◆ WHAT YOU WILL DO: Start to finish, repeat the records exactly.

Stored data entries
◇ ◇ ◇ ◇
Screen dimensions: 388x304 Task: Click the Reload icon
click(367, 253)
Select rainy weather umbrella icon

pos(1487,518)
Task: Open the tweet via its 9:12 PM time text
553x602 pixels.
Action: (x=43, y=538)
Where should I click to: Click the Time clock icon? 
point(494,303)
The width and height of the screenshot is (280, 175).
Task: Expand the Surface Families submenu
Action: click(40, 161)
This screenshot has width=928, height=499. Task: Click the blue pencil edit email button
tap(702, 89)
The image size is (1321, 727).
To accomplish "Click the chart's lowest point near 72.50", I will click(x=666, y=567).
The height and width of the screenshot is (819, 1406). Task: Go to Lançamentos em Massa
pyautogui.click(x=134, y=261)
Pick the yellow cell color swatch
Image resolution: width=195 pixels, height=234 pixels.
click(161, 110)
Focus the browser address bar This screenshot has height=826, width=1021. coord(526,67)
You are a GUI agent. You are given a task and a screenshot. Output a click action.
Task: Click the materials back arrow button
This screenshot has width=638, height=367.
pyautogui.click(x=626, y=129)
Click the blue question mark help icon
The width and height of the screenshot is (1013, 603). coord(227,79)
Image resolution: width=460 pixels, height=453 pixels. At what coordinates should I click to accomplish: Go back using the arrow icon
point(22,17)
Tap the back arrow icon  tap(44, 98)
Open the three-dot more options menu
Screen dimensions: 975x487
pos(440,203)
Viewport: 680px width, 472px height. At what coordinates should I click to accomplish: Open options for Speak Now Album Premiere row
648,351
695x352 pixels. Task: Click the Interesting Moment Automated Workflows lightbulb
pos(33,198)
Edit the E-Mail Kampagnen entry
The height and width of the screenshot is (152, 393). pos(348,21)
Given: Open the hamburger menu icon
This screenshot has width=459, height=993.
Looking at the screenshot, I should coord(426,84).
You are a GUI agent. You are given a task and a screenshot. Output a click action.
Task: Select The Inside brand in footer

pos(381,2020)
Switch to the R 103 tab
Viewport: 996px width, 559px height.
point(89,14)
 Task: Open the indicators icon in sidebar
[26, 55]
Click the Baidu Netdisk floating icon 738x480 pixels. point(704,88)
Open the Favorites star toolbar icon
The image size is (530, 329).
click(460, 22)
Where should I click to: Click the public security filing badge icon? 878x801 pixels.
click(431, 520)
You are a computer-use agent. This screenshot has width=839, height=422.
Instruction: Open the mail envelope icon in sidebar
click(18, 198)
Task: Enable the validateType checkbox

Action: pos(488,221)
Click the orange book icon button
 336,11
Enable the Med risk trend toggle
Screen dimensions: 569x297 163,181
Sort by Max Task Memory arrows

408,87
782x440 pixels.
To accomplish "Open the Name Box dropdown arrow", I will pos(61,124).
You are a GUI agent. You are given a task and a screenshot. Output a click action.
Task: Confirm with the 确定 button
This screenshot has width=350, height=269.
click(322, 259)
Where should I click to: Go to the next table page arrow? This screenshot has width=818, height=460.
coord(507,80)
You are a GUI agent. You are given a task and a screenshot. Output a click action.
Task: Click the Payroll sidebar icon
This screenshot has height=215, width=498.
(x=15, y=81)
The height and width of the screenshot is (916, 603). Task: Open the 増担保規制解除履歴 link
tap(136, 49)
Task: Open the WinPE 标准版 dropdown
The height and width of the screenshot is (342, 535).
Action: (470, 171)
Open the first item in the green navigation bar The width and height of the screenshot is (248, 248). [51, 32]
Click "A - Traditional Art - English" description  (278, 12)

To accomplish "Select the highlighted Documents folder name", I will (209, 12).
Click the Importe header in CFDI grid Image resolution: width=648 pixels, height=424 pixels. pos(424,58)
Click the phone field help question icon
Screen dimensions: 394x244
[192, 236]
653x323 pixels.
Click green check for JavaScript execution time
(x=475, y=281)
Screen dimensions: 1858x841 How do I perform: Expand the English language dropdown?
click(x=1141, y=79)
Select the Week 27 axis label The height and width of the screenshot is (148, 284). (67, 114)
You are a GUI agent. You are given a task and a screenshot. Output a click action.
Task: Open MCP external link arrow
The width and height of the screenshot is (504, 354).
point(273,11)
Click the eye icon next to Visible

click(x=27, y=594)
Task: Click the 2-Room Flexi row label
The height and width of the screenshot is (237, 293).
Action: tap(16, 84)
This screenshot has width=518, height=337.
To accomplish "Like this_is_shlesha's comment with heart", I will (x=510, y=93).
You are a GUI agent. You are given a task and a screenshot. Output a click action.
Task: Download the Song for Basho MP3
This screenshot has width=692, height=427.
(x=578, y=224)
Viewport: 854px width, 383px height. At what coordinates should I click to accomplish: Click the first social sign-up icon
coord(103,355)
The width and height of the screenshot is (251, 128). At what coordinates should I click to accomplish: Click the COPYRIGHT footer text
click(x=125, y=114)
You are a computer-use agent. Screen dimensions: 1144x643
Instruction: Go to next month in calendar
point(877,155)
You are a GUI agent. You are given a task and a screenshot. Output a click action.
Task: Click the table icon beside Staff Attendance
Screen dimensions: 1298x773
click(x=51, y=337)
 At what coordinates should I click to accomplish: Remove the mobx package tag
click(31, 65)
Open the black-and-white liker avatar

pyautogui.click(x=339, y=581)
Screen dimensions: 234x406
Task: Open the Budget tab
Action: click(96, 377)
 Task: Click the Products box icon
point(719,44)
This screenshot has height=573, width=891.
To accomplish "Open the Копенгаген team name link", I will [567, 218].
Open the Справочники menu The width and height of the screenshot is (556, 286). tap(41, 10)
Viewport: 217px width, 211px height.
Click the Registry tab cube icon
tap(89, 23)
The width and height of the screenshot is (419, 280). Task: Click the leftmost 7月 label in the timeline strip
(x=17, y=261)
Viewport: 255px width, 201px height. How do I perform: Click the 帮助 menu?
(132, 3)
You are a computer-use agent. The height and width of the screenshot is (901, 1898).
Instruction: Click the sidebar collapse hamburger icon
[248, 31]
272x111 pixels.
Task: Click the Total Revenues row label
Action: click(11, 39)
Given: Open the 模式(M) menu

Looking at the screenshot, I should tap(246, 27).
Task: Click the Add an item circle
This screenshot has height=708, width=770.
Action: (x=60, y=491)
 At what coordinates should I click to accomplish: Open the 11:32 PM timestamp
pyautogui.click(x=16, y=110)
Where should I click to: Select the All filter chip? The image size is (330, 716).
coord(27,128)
◇ ◇ ◇ ◇
◆ RESPONSE:
Screen dimensions: 388x304 Task: Click the Reload icon
click(367, 253)
Select rainy weather umbrella icon

pos(1487,518)
Task: Open the tweet via its 9:12 PM time text
553x602 pixels.
Action: (x=43, y=538)
Where should I click to: Click the Time clock icon? 
point(494,303)
The width and height of the screenshot is (280, 175).
Task: Expand the Surface Families submenu
Action: click(40, 161)
This screenshot has width=928, height=499. Task: Click the blue pencil edit email button
tap(702, 89)
The image size is (1321, 727).
To accomplish "Click the chart's lowest point near 72.50", I will click(x=666, y=567).
The height and width of the screenshot is (819, 1406). Task: Go to Lançamentos em Massa
pyautogui.click(x=134, y=261)
Pick the yellow cell color swatch
Image resolution: width=195 pixels, height=234 pixels.
click(161, 110)
Focus the browser address bar This screenshot has height=826, width=1021. coord(526,67)
You are a GUI agent. You are given a task and a screenshot. Output a click action.
Task: Click the materials back arrow button
This screenshot has width=638, height=367.
pyautogui.click(x=626, y=129)
Click the blue question mark help icon
The width and height of the screenshot is (1013, 603). coord(227,79)
Image resolution: width=460 pixels, height=453 pixels. At what coordinates should I click to accomplish: Go back using the arrow icon
point(22,17)
Tap the back arrow icon  tap(44, 98)
Open the three-dot more options menu
Screen dimensions: 975x487
pos(440,203)
Viewport: 680px width, 472px height. At what coordinates should I click to accomplish: Open options for Speak Now Album Premiere row
648,351
695x352 pixels. Task: Click the Interesting Moment Automated Workflows lightbulb
pos(33,198)
Edit the E-Mail Kampagnen entry
The height and width of the screenshot is (152, 393). pos(348,21)
Given: Open the hamburger menu icon
This screenshot has width=459, height=993.
Looking at the screenshot, I should coord(426,84).
You are a GUI agent. You are given a task and a screenshot. Output a click action.
Task: Select The Inside brand in footer

pos(381,2020)
Switch to the R 103 tab
Viewport: 996px width, 559px height.
point(89,14)
 Task: Open the indicators icon in sidebar
[26, 55]
Click the Baidu Netdisk floating icon 738x480 pixels. point(704,88)
Open the Favorites star toolbar icon
The image size is (530, 329).
click(460, 22)
Where should I click to: Click the public security filing badge icon? 878x801 pixels.
click(431, 520)
You are a computer-use agent. This screenshot has width=839, height=422.
Instruction: Open the mail envelope icon in sidebar
click(18, 198)
Task: Enable the validateType checkbox

Action: pos(488,221)
Click the orange book icon button
 336,11
Enable the Med risk trend toggle
Screen dimensions: 569x297 163,181
Sort by Max Task Memory arrows

408,87
782x440 pixels.
To accomplish "Open the Name Box dropdown arrow", I will pos(61,124).
You are a GUI agent. You are given a task and a screenshot. Output a click action.
Task: Confirm with the 确定 button
This screenshot has width=350, height=269.
click(322, 259)
Where should I click to: Go to the next table page arrow? This screenshot has width=818, height=460.
coord(507,80)
You are a GUI agent. You are given a task and a screenshot. Output a click action.
Task: Click the Payroll sidebar icon
This screenshot has height=215, width=498.
(x=15, y=81)
The height and width of the screenshot is (916, 603). Task: Open the 増担保規制解除履歴 link
tap(136, 49)
Task: Open the WinPE 标准版 dropdown
The height and width of the screenshot is (342, 535).
Action: (470, 171)
Open the first item in the green navigation bar The width and height of the screenshot is (248, 248). [51, 32]
Click "A - Traditional Art - English" description  (278, 12)

To accomplish "Select the highlighted Documents folder name", I will (209, 12).
Click the Importe header in CFDI grid Image resolution: width=648 pixels, height=424 pixels. pos(424,58)
Click the phone field help question icon
Screen dimensions: 394x244
[192, 236]
653x323 pixels.
Click green check for JavaScript execution time
(x=475, y=281)
Screen dimensions: 1858x841 How do I perform: Expand the English language dropdown?
click(x=1141, y=79)
Select the Week 27 axis label The height and width of the screenshot is (148, 284). (67, 114)
You are a GUI agent. You are given a task and a screenshot. Output a click action.
Task: Open MCP external link arrow
The width and height of the screenshot is (504, 354).
point(273,11)
Click the eye icon next to Visible

click(x=27, y=594)
Task: Click the 2-Room Flexi row label
The height and width of the screenshot is (237, 293).
Action: tap(16, 84)
This screenshot has width=518, height=337.
To accomplish "Like this_is_shlesha's comment with heart", I will (x=510, y=93).
You are a GUI agent. You are given a task and a screenshot. Output a click action.
Task: Download the Song for Basho MP3
This screenshot has width=692, height=427.
(x=578, y=224)
Viewport: 854px width, 383px height. At what coordinates should I click to accomplish: Click the first social sign-up icon
coord(103,355)
The width and height of the screenshot is (251, 128). At what coordinates should I click to accomplish: Click the COPYRIGHT footer text
click(x=125, y=114)
You are a computer-use agent. Screen dimensions: 1144x643
Instruction: Go to next month in calendar
point(877,155)
You are a GUI agent. You are given a task and a screenshot. Output a click action.
Task: Click the table icon beside Staff Attendance
Screen dimensions: 1298x773
click(x=51, y=337)
 At what coordinates should I click to accomplish: Remove the mobx package tag
click(31, 65)
Open the black-and-white liker avatar

pyautogui.click(x=339, y=581)
Screen dimensions: 234x406
Task: Open the Budget tab
Action: click(96, 377)
 Task: Click the Products box icon
point(719,44)
This screenshot has height=573, width=891.
To accomplish "Open the Копенгаген team name link", I will [567, 218].
Open the Справочники menu The width and height of the screenshot is (556, 286). tap(41, 10)
Viewport: 217px width, 211px height.
Click the Registry tab cube icon
tap(89, 23)
The width and height of the screenshot is (419, 280). Task: Click the leftmost 7月 label in the timeline strip
(x=17, y=261)
Viewport: 255px width, 201px height. How do I perform: Click the 帮助 menu?
(132, 3)
You are a computer-use agent. The height and width of the screenshot is (901, 1898).
Instruction: Click the sidebar collapse hamburger icon
[248, 31]
272x111 pixels.
Task: Click the Total Revenues row label
Action: click(11, 39)
Given: Open the 模式(M) menu

Looking at the screenshot, I should tap(246, 27).
Task: Click the Add an item circle
This screenshot has height=708, width=770.
Action: (x=60, y=491)
 At what coordinates should I click to accomplish: Open the 11:32 PM timestamp
pyautogui.click(x=16, y=110)
Where should I click to: Select the All filter chip? The image size is (330, 716).
coord(27,128)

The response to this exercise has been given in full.